Well, where to begin in our monthly update?  Let’s start with the important stuff – the kids.
We are still having some difficulty controlling Peyton’s seizures, however we are getting “better”.  We finally had to switch medications a couple weeks ago, and are now dosing up with the new drug, while weaning off the old one.  This has seemed to work, and is controlling the partial seizures much better.  However, we did have another “big one” last weekend.  We need to wait another week or two to get up to the full dose to find out if this new drug will work for sure.  This has been very stressful for us, but we are committed to getting Peyton back to school as much as possible, and give him “normalcy”.  He is a trooper, and immerses himself in books and baseball on times he can’t go to school.   We would also like to thank Suzie, Natalie and Helen for offering to come in and “shadow” him at school, what a blessing that has been, THANK YOU!
Kayla only has 2 more weeks in her clinical trial (YAH!), and we go back in mid March for the final blood draw.  No news yet on how effective the drug is in helping protect the neurons, but we’ll know soon.  At least now we will be able to get her on it full time!
Jonah is playing 1st grade basketball, and really enjoys it, even though they get beat each week by 20+.  This must be due to the poor coaching those kids receive…. ;-)

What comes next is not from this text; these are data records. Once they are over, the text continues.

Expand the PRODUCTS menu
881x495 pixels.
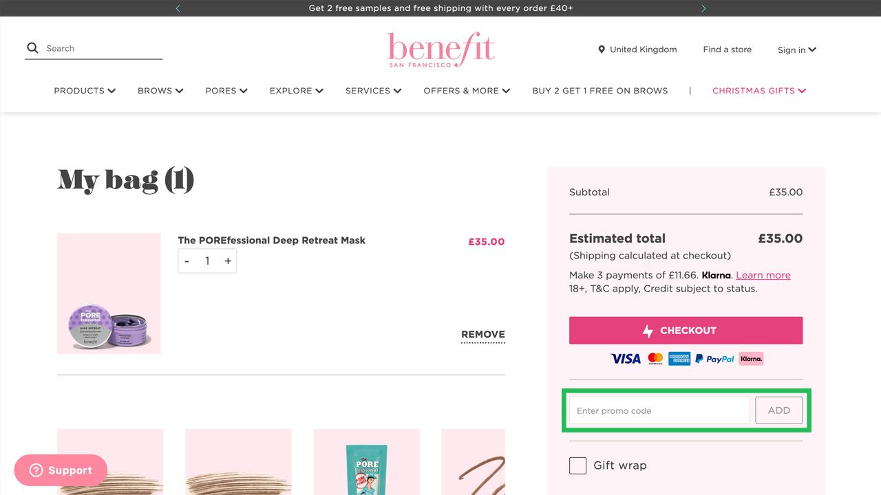(85, 91)
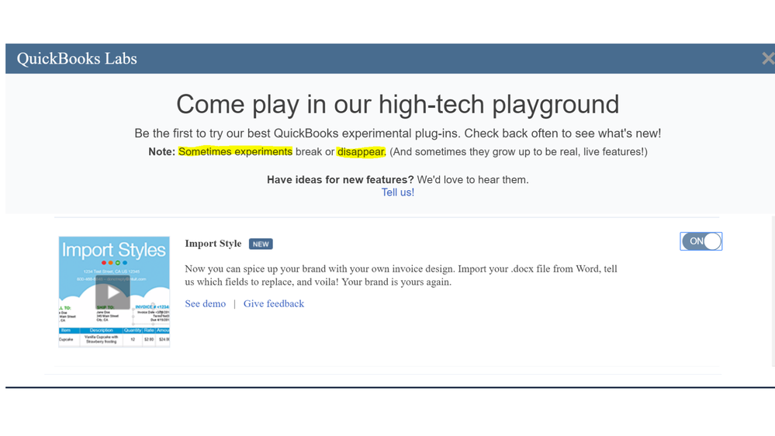Click the vertical scrollbar at right edge
This screenshot has height=436, width=775.
[x=773, y=291]
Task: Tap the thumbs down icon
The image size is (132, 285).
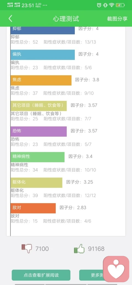Action: click(x=27, y=249)
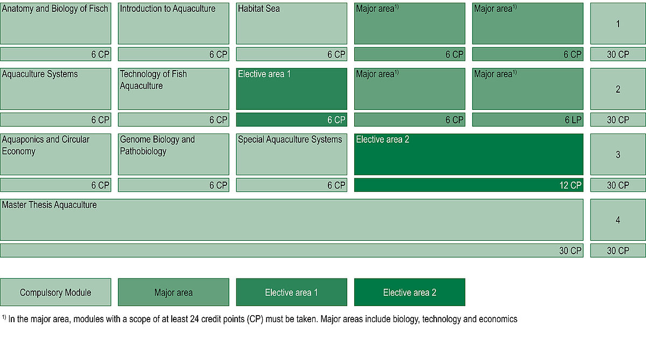The height and width of the screenshot is (341, 646).
Task: Select the Introduction to Aquaculture module box
Action: [x=173, y=24]
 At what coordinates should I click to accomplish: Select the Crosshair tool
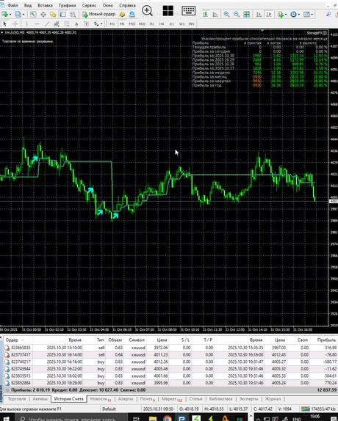(x=15, y=24)

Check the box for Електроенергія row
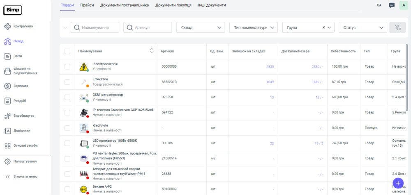(67, 66)
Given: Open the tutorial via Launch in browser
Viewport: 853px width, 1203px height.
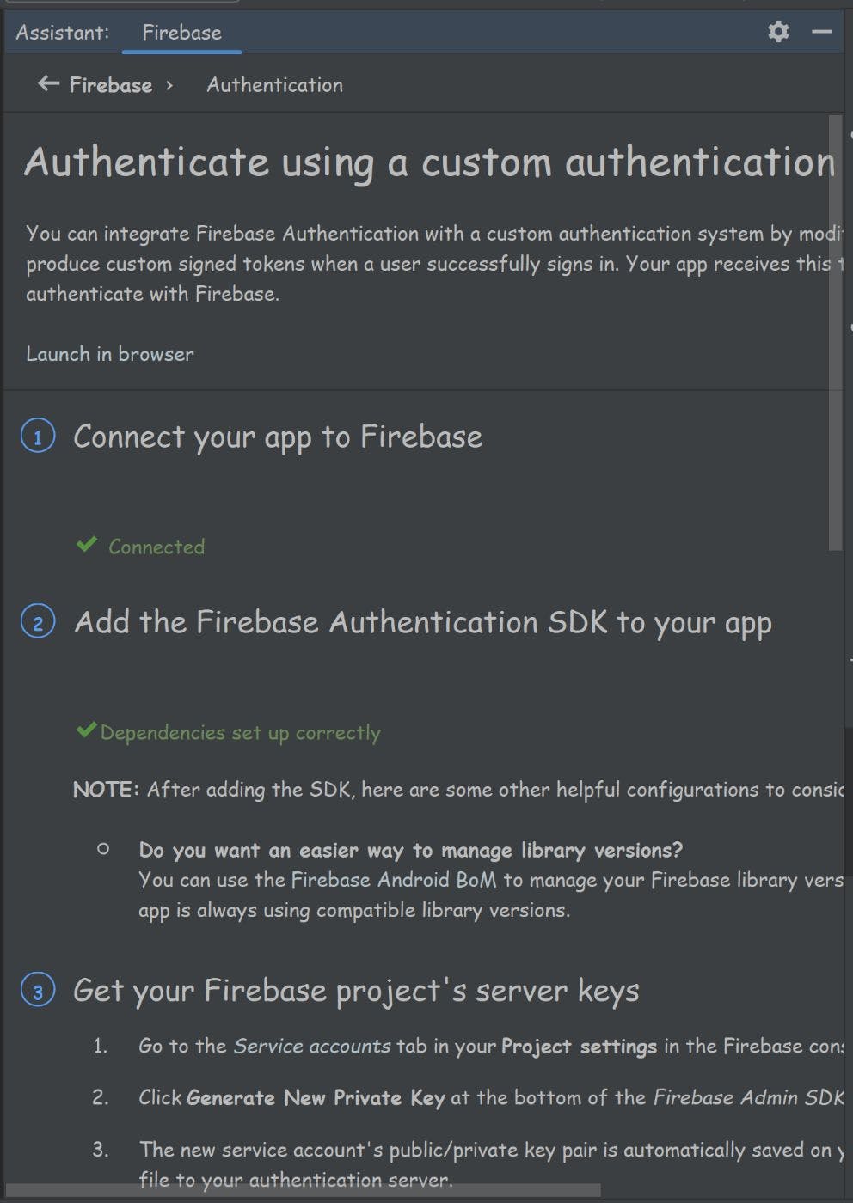Looking at the screenshot, I should (110, 354).
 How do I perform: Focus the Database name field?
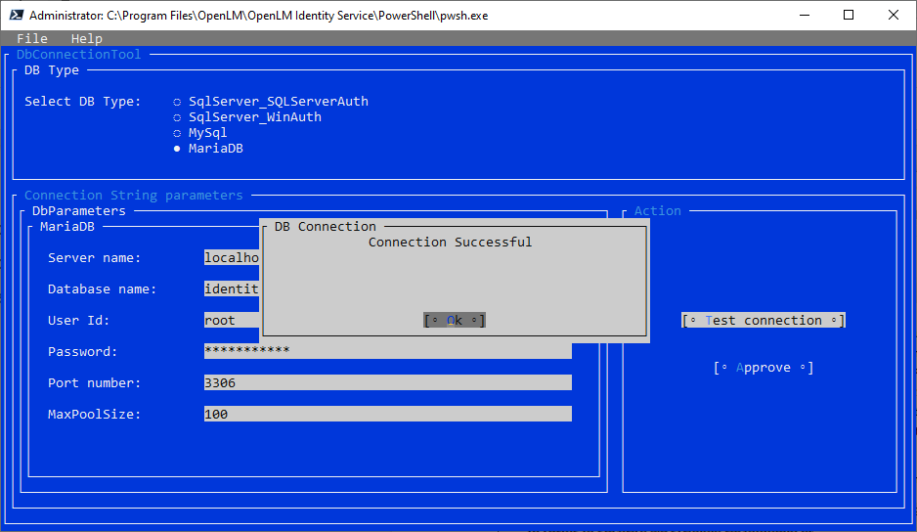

We had our Casino Night Fundraiser last month, and what a great success!  Thank you Nick and Stephanie Heuertz for heading this up, and to all of the sponsors and donors as well!!  We raised a lot of money for research, and everyone had a great time, thank you especially to everyone that showed up in support!!!  We’ve had a lot of requests to do that one again, so we’ll see.  We’re thinking maybe we should do one somewhere else.  Salem perhaps?  Stay tuned…….
Finally, our parent-researcher group (SOAR) is meeting next month to discuss ways to speed up clinical research, and get potentially beneficial compounds/drugs into our kids faster, so we can slow the progress of the disease.  This is what we work on daily: speeding research so that we can responsibly and ethically improve the quality of the NPC kids lives’.   We thank all of your for helping us in this mission!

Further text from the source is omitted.